Realizing the controversy their proposed boundaries will stir, Illinois Democrats are keeping much of their plan top secret. Even party VIPs can't get a peek.
As Congressman Danny Davis attended the Asian Festival in Daley Plaza Thursday he wondered about the proposed boundaries for his own 7th Congressional District. The veteran lawmaker was told he will have to go to Springfield to see the still-secret map drawn by the leaders of his Democratic party
"I understand that the district I'm likely to represent will have about 51 percent African-Americans," said Davis.
Davis is one of three black congressmen -- Bobby Rush and Jesse Jackson, Jr. are the others -- whose districts are centered in Chicago, where the 2010 Census reports the African-American population had dropped by nearly 200,000 people.
Thirty-fourth Ward Alderman Carrie Austin, a Cook County Democratic party committee member, says the new map has Congressman Rush's 1st District, including many of Jackson's black voters on the city's South Side, while Jackson's proposed 2nd will center on the south suburbs and stretch much farther south into Kankakee County.
"Maybe this is a way for him to better grasp where he can have that third airport," said Austin.
Only the Illinois Senate has officially released an actual proposed map for its 59 districts, and the Democratic mappers have placed eight of the chambers Republicans in the same district as another Republican member.
Those targeted include minority leader Christine Radogno of Lemont, who on the new map would live in the same district as Senator Ron Sandack of Downers Grove.
"This is a process that's not being done with enough transparency.
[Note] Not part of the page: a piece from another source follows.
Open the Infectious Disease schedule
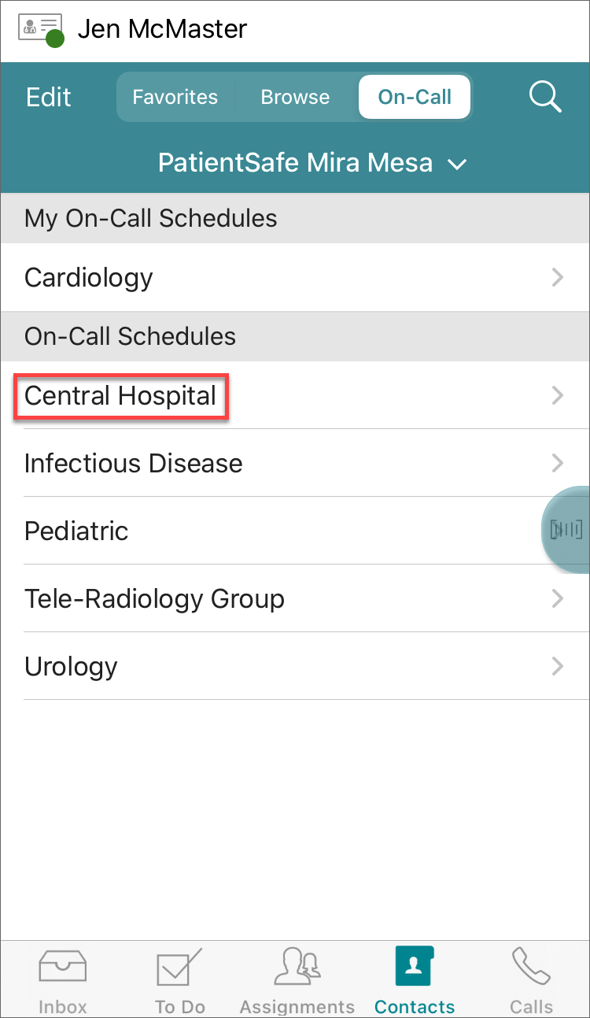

And it's again being done by politicians in their own self-interest," said Andy Shaw of the Better Government Association.
Because of statewide population losses, Illinois will lose one of its current 19 seats in Congress.
The Democratic party mappers are expected to pit Republican incumbents against one another while creating as much advantage for democrats wherever possible.
Sources say the Democrats won't release all their redistricting work until Saturday. Then they will have a hearing that same day at the Bilandic Building in Chicago and another hearing next Tuesday in Springfield.
The majority party wants the map approved by a simple majority before the end of session on May 31.